== Task requirements ==
Render the lines from the first one through the line containing "Action: tap(304, 3)", inclusive, as a Markdown table with the columns Row and Line, leaving out any blank lines.

——

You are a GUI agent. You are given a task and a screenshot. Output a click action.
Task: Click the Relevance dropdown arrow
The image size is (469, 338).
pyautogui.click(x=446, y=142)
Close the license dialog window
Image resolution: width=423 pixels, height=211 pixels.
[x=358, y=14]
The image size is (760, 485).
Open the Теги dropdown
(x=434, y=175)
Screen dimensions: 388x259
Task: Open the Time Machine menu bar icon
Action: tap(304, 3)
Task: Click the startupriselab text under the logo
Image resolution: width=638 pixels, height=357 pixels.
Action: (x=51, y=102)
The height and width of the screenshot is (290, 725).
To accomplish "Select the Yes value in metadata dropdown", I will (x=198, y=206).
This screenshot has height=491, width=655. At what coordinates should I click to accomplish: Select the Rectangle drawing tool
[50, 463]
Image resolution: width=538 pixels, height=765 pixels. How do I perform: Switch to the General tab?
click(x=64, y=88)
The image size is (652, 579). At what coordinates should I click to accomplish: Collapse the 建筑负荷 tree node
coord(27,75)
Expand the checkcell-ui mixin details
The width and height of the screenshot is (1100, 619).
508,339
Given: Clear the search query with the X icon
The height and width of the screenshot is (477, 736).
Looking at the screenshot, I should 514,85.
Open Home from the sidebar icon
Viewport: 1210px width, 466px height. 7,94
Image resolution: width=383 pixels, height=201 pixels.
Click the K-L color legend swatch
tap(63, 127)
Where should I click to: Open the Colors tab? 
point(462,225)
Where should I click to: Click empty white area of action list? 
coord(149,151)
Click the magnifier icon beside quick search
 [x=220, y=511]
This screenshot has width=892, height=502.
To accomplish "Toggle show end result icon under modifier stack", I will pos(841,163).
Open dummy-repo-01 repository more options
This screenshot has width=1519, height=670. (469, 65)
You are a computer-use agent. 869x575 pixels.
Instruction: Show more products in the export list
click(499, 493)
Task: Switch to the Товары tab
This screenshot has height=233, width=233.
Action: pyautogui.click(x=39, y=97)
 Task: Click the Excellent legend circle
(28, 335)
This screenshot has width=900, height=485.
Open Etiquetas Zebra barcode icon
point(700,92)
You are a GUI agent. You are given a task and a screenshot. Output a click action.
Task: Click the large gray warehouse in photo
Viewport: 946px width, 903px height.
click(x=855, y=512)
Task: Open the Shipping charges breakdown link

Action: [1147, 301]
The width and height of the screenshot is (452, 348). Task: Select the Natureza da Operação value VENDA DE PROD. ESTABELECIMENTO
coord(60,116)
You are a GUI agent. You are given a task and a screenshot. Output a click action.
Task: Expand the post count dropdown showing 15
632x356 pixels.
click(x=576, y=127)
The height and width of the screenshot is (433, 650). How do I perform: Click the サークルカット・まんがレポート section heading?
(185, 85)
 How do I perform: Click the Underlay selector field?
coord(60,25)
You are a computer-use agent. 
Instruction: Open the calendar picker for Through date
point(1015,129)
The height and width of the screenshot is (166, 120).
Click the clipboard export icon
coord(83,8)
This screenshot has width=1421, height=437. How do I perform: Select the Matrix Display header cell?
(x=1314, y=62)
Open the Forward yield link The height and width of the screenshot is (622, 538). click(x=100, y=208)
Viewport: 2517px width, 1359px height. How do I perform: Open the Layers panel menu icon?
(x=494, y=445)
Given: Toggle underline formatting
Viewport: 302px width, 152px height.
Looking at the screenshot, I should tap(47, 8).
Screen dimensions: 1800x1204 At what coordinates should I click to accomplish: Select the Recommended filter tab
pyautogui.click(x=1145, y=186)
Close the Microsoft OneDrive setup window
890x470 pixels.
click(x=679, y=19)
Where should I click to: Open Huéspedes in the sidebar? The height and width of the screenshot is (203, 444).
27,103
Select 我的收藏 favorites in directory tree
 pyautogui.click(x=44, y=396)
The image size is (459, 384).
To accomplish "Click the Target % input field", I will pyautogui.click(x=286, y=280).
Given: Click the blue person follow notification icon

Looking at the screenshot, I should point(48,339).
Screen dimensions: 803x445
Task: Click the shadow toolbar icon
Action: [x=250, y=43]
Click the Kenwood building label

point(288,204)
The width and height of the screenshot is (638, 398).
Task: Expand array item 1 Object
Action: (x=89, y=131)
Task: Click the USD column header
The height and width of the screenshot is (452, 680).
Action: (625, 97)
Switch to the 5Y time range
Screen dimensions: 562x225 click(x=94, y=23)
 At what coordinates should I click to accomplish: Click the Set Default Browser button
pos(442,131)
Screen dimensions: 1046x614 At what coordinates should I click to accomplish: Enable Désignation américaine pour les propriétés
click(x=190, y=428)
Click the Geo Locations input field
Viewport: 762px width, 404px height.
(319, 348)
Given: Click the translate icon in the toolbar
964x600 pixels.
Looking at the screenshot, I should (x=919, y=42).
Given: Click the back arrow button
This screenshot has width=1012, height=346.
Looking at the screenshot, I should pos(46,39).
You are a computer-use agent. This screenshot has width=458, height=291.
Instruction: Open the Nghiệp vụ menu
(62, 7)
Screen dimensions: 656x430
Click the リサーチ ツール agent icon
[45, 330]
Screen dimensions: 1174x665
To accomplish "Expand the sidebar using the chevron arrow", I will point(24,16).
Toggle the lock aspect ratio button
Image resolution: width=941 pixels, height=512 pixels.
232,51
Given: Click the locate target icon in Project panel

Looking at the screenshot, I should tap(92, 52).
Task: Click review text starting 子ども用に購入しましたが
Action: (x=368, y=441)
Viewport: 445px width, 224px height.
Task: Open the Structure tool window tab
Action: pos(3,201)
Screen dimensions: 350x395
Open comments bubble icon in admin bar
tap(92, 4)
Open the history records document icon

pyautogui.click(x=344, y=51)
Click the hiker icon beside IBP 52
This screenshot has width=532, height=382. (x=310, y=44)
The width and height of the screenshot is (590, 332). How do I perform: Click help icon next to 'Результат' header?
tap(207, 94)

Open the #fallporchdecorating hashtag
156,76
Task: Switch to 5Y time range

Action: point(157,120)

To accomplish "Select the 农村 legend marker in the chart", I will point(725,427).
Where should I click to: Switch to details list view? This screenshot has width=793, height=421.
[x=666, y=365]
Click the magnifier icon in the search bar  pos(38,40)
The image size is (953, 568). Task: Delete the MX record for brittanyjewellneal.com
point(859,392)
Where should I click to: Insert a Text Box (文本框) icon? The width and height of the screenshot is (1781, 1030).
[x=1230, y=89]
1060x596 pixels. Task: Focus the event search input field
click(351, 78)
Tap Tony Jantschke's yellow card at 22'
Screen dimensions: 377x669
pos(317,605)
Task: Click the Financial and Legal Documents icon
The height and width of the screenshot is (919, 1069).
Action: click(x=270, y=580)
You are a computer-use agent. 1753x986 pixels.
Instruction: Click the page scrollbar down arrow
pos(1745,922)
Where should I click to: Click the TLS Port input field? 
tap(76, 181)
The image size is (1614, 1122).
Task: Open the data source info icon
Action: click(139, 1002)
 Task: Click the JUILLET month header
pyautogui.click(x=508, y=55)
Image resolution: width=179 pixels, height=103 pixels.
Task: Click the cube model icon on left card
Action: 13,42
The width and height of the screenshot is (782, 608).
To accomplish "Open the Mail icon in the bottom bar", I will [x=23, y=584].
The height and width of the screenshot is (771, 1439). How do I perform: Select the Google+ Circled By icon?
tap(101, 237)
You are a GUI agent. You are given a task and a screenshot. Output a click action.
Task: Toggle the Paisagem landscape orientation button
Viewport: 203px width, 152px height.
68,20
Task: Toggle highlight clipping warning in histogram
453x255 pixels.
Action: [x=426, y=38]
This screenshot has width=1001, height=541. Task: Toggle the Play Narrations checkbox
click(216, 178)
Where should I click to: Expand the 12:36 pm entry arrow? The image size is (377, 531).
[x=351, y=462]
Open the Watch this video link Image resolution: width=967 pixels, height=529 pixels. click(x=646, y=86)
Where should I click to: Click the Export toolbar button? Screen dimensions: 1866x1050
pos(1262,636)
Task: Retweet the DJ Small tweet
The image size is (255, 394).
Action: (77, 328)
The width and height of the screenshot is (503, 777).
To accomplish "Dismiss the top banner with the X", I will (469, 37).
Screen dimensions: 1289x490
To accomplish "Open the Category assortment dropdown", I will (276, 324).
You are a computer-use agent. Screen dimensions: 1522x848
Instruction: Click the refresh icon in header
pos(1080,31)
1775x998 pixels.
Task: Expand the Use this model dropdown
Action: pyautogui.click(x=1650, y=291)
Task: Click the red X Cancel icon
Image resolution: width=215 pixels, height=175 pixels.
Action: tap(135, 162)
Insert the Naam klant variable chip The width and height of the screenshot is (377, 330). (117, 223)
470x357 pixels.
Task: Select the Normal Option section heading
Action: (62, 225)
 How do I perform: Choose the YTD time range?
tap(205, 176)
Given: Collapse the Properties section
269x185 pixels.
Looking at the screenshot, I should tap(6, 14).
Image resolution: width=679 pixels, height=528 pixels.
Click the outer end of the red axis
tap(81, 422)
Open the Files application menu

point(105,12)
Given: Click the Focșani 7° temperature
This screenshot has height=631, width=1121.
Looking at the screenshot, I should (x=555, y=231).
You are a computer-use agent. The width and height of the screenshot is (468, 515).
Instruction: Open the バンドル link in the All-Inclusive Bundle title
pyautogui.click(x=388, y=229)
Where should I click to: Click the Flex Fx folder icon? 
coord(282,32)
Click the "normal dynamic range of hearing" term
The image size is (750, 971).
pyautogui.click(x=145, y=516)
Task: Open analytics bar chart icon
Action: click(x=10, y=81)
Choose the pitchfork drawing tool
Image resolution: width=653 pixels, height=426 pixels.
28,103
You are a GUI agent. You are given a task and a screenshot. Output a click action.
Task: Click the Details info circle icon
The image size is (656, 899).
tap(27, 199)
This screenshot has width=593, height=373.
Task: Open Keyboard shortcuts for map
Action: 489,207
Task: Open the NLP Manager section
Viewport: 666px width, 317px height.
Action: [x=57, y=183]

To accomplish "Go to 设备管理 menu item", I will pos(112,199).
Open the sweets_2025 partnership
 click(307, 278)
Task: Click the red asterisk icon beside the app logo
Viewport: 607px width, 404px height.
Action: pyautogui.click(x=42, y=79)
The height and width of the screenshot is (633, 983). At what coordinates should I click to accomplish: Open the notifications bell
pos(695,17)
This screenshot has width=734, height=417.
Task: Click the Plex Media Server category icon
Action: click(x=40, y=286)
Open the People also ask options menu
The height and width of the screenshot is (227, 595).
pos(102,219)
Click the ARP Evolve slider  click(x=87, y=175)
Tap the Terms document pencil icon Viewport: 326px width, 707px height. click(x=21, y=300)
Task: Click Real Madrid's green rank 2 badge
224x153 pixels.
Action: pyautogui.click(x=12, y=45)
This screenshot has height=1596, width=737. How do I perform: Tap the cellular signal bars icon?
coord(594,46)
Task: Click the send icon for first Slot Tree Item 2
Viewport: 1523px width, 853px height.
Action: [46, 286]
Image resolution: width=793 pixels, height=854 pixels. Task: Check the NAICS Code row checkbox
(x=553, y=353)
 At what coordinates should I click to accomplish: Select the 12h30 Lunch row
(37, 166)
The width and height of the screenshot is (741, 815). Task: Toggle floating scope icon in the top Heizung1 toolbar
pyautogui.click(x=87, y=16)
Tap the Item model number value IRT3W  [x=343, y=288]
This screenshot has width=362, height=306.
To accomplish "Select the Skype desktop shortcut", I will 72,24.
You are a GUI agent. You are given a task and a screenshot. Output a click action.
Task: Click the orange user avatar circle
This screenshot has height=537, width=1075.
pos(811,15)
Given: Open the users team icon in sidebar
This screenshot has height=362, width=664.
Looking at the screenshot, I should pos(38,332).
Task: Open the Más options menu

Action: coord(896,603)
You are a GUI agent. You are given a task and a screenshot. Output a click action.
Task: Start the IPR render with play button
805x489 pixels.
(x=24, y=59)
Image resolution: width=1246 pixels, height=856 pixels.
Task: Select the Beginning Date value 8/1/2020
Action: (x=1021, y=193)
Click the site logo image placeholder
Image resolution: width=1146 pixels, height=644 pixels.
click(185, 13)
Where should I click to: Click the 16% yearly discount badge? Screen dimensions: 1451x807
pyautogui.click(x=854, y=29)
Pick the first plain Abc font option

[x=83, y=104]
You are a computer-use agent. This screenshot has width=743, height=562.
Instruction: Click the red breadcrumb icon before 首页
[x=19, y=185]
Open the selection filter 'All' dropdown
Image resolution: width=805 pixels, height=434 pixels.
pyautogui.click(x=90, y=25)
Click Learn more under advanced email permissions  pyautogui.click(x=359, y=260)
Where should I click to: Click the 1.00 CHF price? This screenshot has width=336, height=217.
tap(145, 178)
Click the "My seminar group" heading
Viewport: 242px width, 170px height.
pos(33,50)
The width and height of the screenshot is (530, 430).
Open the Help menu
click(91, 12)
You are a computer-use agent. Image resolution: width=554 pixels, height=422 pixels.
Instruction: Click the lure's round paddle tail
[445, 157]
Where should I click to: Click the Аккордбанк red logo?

——

== Response ==
| Row | Line |
|---|---|
| 1 | You are a GUI agent. You are given a task and a screenshot. Output a click action. |
| 2 | Task: Click the Relevance dropdown arrow |
| 3 | The image size is (469, 338). |
| 4 | pyautogui.click(x=446, y=142) |
| 5 | Close the license dialog window |
| 6 | Image resolution: width=423 pixels, height=211 pixels. |
| 7 | [x=358, y=14] |
| 8 | The image size is (760, 485). |
| 9 | Open the Теги dropdown |
| 10 | (x=434, y=175) |
| 11 | Screen dimensions: 388x259 |
| 12 | Task: Open the Time Machine menu bar icon |
| 13 | Action: tap(304, 3) |